China y Estados Unidos deberían iniciar este 2009 celebrando tres décadas de un arduo trabajo en la construcción de una de las relaciones diplomáticas más cruciales del mundo. En vez de eso, la súper potencia y el poder emergente están luchando para escapar de una crisis económica que podría marcar la mayor tensión en la red de lazos que ambos crearon.
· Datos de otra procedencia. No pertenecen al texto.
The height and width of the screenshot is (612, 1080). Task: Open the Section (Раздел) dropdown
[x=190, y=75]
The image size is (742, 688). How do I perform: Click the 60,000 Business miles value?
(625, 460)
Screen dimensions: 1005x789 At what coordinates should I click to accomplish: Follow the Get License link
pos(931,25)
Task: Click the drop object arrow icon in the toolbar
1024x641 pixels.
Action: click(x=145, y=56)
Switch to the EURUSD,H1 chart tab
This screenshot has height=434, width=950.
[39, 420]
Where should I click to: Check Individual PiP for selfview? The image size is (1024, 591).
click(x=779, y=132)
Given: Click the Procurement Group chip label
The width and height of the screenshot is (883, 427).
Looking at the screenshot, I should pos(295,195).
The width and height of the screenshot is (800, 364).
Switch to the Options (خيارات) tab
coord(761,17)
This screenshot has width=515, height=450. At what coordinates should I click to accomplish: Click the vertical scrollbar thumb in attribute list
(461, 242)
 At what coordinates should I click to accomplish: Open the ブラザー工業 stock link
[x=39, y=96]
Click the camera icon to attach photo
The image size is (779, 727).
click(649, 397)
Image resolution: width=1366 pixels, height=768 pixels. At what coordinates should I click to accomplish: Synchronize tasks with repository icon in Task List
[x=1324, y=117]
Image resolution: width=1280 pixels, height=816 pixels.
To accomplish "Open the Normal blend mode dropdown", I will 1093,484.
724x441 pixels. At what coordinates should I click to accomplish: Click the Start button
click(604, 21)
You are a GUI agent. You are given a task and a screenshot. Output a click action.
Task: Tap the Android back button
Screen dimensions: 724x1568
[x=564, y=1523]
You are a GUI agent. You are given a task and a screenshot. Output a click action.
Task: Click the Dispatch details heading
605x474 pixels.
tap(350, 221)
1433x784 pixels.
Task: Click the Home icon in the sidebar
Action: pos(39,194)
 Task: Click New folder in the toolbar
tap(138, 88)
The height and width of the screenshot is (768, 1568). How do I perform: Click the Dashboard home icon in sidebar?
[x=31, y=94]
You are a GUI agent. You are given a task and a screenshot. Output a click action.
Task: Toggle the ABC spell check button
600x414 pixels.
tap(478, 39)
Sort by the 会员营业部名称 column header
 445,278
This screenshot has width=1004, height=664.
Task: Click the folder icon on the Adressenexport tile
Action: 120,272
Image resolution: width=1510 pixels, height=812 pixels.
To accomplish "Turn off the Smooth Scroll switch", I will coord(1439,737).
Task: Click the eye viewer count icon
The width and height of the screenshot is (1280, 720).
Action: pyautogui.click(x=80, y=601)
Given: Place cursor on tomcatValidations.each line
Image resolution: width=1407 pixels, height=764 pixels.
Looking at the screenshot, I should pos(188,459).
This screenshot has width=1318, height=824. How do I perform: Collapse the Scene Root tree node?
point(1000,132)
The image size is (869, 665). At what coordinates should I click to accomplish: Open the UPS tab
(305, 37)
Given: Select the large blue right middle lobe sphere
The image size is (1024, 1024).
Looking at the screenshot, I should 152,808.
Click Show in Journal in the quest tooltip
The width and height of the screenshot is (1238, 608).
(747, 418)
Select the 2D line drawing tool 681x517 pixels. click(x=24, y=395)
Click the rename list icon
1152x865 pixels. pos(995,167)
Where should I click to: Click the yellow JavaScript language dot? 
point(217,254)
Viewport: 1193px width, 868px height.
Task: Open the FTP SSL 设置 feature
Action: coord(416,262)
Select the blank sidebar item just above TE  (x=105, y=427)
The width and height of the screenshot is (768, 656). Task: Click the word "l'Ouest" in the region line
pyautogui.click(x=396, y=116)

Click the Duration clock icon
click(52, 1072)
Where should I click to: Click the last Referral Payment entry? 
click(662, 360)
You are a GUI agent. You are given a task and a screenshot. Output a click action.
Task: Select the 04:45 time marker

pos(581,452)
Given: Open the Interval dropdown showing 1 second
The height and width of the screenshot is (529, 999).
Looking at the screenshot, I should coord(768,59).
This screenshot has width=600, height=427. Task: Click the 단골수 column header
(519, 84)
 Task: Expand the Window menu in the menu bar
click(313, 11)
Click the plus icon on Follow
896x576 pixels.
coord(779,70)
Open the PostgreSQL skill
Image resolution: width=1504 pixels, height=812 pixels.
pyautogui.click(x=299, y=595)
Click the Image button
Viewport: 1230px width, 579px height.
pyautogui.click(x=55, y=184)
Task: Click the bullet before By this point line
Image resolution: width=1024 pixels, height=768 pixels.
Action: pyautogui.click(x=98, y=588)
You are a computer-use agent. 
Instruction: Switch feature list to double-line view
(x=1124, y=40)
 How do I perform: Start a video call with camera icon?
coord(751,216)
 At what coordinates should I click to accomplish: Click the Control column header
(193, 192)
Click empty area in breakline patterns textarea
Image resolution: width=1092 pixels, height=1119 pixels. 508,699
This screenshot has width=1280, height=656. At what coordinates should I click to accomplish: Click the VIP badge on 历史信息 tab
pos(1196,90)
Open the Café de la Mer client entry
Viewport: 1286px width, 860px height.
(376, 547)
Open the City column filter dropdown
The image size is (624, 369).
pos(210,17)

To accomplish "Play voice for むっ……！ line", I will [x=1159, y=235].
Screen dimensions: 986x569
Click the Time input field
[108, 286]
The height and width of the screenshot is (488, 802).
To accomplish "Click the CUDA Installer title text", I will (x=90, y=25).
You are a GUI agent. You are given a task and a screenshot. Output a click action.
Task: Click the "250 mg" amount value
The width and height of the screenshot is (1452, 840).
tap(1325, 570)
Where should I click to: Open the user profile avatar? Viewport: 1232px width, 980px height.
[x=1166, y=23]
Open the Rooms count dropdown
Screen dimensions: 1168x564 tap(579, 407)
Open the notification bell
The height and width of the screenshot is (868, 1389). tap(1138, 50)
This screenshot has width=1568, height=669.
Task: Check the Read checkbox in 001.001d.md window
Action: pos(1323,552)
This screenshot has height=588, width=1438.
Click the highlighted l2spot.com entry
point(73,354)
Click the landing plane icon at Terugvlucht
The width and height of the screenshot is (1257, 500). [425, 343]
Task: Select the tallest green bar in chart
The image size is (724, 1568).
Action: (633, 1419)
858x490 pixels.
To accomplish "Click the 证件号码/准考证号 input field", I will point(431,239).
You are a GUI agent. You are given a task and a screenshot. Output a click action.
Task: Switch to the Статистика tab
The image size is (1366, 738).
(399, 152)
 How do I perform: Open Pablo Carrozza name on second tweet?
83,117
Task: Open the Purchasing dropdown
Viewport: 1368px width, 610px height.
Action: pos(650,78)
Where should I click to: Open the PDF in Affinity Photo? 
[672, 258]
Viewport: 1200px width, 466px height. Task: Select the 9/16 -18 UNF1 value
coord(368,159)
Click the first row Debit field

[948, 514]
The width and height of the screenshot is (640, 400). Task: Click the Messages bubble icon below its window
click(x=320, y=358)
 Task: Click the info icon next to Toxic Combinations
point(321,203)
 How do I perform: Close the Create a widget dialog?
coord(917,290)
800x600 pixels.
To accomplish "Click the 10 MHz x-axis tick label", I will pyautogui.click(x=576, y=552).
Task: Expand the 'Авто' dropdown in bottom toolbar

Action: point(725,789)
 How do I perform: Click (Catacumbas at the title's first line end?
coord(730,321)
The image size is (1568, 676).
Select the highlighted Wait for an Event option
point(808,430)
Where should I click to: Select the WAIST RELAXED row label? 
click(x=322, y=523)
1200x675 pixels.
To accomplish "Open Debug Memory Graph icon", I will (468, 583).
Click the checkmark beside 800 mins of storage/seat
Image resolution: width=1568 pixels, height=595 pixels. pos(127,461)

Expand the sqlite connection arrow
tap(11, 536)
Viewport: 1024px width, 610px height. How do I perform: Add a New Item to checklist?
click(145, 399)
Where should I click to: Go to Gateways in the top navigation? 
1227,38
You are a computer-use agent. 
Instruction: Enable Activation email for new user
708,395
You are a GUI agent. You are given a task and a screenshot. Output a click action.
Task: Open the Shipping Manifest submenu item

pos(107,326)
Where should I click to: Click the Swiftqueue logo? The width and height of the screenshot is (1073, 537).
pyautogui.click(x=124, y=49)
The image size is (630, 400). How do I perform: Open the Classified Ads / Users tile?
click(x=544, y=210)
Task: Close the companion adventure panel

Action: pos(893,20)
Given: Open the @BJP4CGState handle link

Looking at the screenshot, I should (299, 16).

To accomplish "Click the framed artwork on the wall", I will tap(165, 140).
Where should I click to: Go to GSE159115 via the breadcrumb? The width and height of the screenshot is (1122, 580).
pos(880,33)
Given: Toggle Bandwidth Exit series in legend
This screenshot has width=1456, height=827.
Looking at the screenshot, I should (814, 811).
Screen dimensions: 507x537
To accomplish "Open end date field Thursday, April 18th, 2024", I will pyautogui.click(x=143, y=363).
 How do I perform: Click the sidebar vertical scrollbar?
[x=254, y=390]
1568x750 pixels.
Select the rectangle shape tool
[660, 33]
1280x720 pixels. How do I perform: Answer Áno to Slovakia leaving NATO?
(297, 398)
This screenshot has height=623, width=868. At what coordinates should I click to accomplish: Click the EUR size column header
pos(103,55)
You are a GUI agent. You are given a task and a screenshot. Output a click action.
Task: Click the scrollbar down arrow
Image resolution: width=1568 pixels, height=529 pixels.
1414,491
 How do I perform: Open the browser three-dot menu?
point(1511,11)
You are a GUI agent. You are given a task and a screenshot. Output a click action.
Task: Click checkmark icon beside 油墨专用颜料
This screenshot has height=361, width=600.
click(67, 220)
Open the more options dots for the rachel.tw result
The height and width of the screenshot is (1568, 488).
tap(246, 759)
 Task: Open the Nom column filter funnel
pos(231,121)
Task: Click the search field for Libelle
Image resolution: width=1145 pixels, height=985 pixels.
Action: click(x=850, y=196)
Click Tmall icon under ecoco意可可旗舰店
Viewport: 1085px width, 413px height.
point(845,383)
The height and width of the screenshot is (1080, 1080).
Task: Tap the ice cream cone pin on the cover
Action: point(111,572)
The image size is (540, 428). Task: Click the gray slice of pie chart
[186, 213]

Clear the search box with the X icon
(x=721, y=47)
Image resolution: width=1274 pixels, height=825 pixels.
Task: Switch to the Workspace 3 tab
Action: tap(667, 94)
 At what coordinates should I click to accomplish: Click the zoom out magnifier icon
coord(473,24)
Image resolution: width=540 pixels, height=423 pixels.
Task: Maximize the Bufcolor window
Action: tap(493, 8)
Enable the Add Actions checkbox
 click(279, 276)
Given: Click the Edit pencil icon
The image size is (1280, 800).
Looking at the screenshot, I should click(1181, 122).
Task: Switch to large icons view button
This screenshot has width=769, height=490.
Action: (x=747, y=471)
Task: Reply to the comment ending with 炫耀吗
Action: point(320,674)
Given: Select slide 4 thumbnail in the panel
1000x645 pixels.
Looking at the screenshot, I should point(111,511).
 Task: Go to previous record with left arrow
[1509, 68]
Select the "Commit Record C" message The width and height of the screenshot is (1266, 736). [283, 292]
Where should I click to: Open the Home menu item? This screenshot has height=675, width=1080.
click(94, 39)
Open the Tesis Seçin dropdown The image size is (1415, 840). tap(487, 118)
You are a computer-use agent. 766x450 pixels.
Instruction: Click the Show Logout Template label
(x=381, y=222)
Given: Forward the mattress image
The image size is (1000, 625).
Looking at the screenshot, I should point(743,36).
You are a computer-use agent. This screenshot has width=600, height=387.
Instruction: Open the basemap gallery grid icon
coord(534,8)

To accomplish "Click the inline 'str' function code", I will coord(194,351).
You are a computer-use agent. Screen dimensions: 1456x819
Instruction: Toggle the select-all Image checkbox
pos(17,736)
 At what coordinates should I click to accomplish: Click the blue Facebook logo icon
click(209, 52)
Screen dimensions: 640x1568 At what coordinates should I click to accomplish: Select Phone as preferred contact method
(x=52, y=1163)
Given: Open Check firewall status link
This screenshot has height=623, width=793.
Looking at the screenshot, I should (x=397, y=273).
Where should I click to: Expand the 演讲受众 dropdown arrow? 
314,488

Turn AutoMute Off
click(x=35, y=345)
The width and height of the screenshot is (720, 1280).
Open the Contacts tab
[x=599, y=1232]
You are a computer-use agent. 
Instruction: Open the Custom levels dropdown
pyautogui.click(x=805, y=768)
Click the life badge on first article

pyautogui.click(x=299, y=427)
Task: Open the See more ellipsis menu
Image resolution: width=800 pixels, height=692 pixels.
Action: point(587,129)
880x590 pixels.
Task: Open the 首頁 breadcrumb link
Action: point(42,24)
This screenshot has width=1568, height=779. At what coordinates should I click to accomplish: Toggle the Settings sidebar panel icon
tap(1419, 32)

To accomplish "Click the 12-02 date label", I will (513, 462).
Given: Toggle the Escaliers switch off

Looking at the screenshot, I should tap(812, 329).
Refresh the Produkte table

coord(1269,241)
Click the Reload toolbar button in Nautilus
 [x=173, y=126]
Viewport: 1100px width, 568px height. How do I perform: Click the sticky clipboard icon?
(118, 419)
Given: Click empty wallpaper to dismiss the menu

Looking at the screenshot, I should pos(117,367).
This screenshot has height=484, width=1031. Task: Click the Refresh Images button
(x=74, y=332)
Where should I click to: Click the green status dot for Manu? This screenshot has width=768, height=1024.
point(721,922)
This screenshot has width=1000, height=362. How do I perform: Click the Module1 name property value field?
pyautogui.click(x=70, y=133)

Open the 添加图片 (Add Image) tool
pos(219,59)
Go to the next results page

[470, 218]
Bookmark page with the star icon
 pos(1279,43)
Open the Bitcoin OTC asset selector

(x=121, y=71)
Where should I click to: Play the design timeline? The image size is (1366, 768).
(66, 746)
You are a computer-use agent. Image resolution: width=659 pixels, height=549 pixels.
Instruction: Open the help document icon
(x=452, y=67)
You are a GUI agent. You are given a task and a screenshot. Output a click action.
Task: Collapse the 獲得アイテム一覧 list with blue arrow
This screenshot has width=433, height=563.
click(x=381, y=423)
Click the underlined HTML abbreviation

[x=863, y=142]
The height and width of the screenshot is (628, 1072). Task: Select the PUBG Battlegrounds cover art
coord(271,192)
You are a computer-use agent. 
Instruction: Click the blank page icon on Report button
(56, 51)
A partir de una histórica visita del ex presidente Richard Nixon en 1972, EU cambió el reconocimiento diplomático de la democrática Taiwan a la China comunista el 1 de enero de 1979, reconociendo “una sola China” y poniendo fin al aislamiento económico y diplomático de Beijing. Eso aceleró las reformas que transformarían a China de un remanso de la Guerra Fría a la cuarta economía del mundo a una velocidad increíble. “Este es un asunto muy difícil de manejar a causa de los precedentes históricos y de las reacciones que provocan en los otros países”, dijo Susan Shirk, profesora de la Universidad de California, San Diego y ex diplomática estadounidense. “Históricamente, los poderes crecientes casi siempre significan guerra”, afirmó. En la búsqueda de una relación que sea la piedra angular de la paz, China y EU han superado el bombardeo de una embajada, un avión de espionaje estrellado, una ofensiva militar contra protestas a favor de la democracia, y más recientemente, tensiones comerciales y sobre el valor de la moneda china.
Pero el presidente electo Barack Obama ha prometido presionar más a China por el tema de los incentivos a sus exportadores y por la manipulación de su moneda, al tiempo que censuró a Beijing por los abusos a los derechos humanos y su fracaso en mejorar los estándares de seguridad laborales, medio ambientales y de producción.
Los analistas dicen que una postura norteamericana más agresiva, particularmente en el comercio, podría poner en riesgo las delicadas relaciones entre ambos países. En China, la lucha contra el desempleo en medio de la crisis financiera global y las medidas para ayudar a los productos chinos a competir en el extranjero, como subsidios y devoluciones fiscales, tienen un atractivo creciente.
En EU, las llamadas al proteccionismo crecen mientras los precios del sector inmobiliario y los ahorros de las pensiones colapsan, pero oficialmente Washington confía que los intereses mutuos evitarán una escalada de las tensiones, dijo el embajador norteamericano en China, Clark Randt.